── Task data ──

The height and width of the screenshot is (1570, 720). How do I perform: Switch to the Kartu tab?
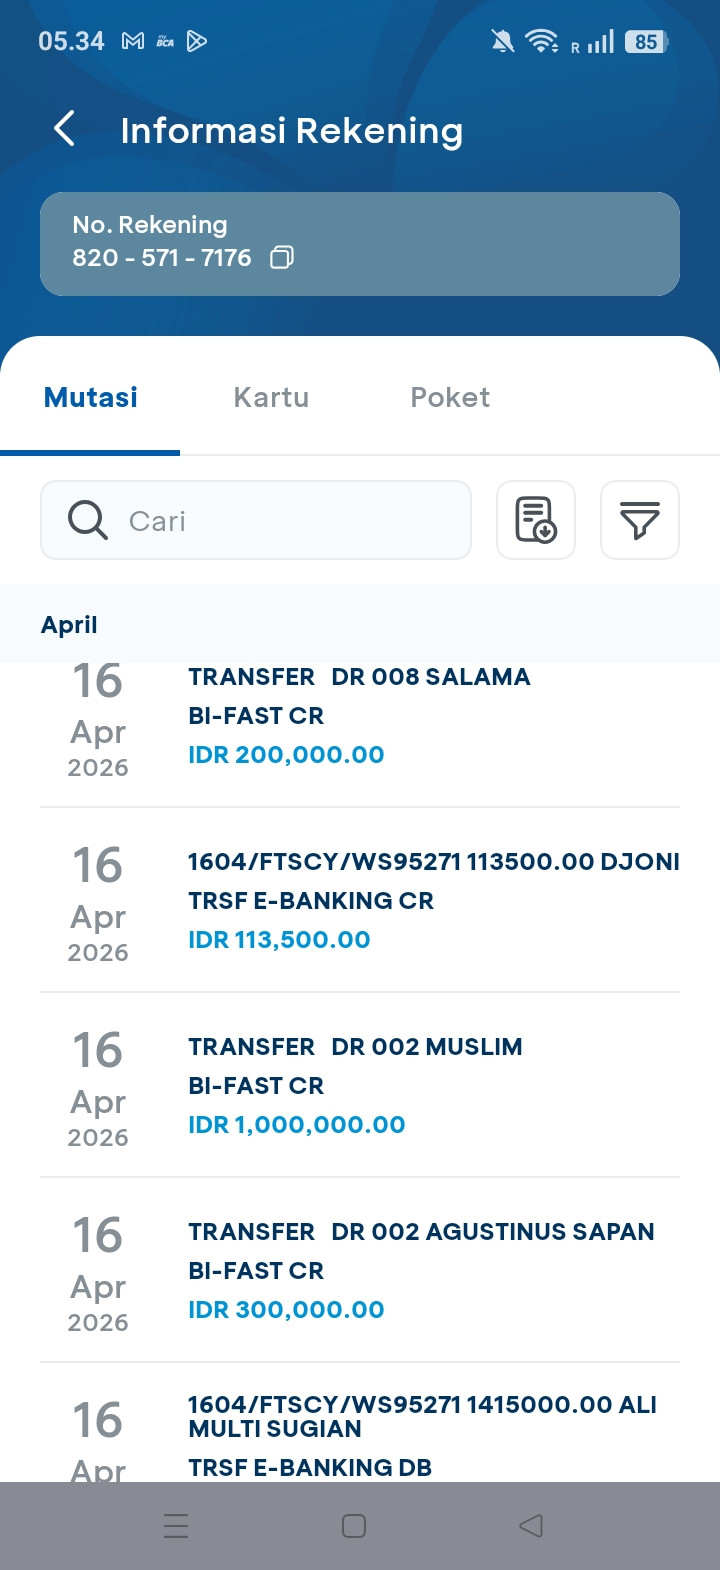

───
── Task data ──

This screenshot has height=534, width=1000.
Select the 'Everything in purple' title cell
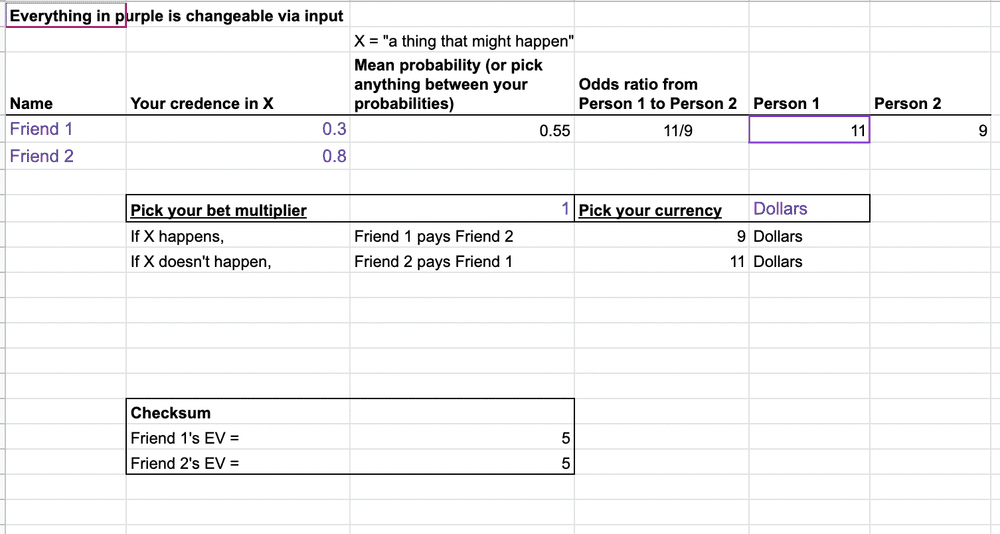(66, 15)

───
── Task data ──

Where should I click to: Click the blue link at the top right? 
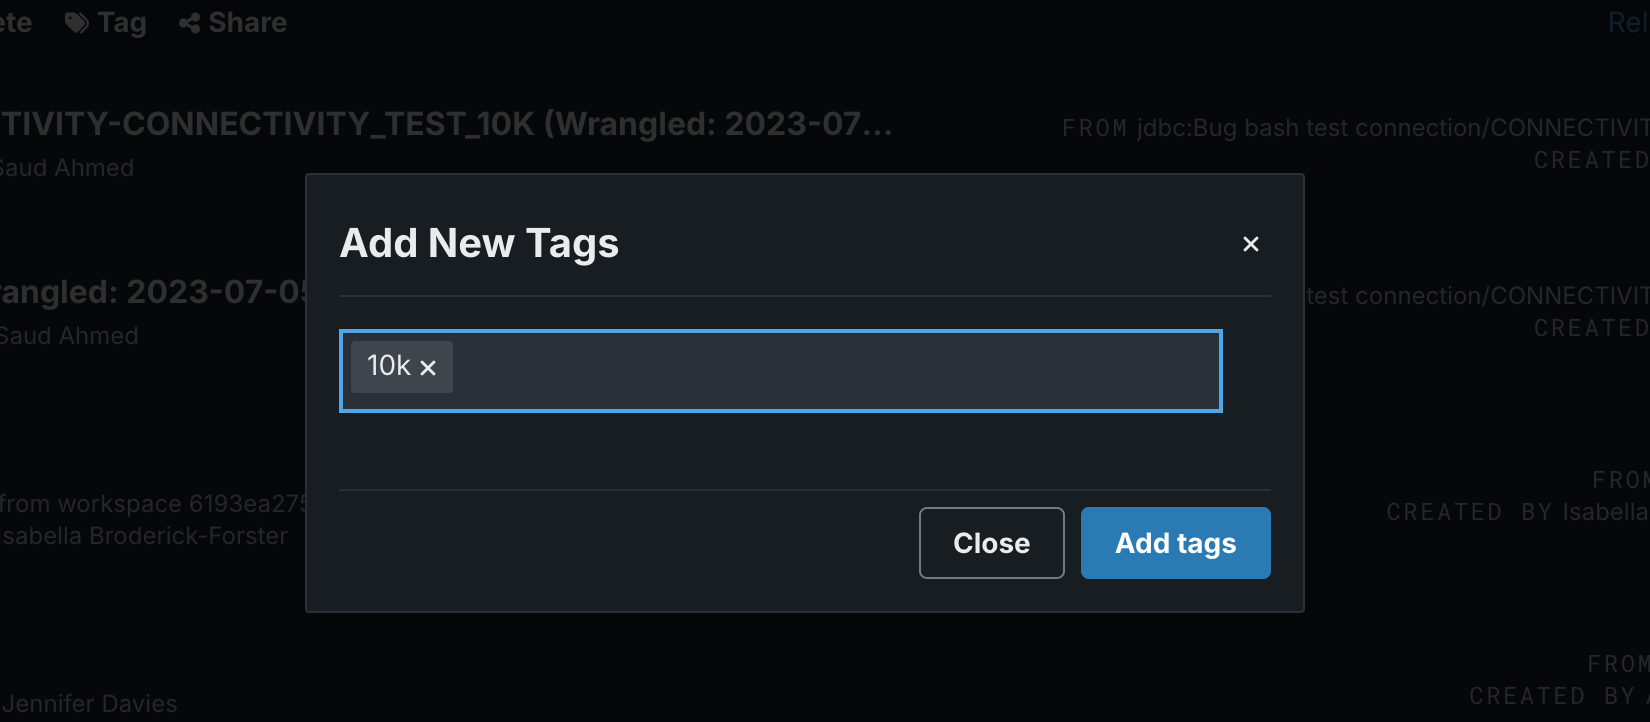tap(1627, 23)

───

» What is needed: In the entries above, find every line with the word "screenshot" and list it.

» Task result:
The height and width of the screenshot is (1570, 720). How do I perform: Switch to the Kartu tab?
This screenshot has height=534, width=1000.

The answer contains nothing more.